Sunday, March 28, 2010

Bali Goodbyes

Bali Goodbyes

I just said goodbye to blonde Kate.

I dubbed her that, as brunette Kate is brown Kate during practice. Kate flies back to London tonight.

I’m almost finished with my three month residency here in Bali. At first I found myself counting the goodbyes, a shocking although obvious bi-product of living in a tourist destination.

I realize that I suck at non-attachment. Aparigraha- a yoga tenant that I think I have a grip on when it comes to loosing iphones (four so far)– but when it comes to people , I sticky.

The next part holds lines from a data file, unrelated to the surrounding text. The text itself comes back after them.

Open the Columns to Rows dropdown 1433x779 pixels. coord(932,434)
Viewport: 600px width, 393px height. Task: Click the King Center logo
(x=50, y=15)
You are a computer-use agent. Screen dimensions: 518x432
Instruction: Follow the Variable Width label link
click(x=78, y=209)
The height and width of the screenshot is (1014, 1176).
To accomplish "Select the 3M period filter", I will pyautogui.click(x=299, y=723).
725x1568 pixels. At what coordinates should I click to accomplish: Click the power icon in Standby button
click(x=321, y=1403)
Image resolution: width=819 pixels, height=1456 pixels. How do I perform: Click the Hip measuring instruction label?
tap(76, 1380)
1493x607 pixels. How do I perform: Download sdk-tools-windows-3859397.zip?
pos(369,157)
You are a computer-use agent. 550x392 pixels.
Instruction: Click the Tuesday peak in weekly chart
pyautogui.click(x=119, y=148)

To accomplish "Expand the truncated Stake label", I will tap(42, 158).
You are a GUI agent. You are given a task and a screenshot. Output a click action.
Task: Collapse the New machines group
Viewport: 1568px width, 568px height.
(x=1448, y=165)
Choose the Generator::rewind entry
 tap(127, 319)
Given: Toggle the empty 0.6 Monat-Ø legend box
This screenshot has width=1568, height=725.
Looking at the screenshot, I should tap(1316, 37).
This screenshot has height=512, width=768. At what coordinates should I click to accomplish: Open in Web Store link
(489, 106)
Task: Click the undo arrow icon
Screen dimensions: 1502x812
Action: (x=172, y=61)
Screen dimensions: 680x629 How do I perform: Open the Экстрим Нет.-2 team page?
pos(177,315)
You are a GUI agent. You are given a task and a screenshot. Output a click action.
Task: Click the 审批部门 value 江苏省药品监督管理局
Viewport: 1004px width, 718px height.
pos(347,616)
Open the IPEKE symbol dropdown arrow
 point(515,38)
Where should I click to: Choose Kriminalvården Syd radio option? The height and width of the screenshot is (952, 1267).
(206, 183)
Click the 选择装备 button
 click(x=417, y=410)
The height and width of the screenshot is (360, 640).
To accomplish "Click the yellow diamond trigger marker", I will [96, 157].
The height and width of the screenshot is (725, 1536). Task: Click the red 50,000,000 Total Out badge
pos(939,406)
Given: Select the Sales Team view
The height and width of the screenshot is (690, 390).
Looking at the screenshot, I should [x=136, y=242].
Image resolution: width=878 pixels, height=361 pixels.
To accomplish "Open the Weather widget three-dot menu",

As of February I had said goodbye to no less than ten really precious people. Maurice ,from Sydney, Allison, Didier, and Rodulf from France, Susie from Australia, Isabelle from France, Luciana, from Brazil/Kuaui, Claire, from Australia, Zena from Oz/England the list gets longer and now as I now prepare for my departure, I will be the one leaving, saying goodbye.

When I first arrived I thought the local ex-pat community was being distant, now I realize they were just being selective. My heart broke each week as someone I had just grown to know and love and appreciate would come to class and announce, “I’m leaving tomorrow”. I taught classes about always saying goodbye. I relived my own childhood abandonment issues. I dreamt about my best friend Renee, in fifth grade, whose family moved away, to Texas. I remember crying for hours.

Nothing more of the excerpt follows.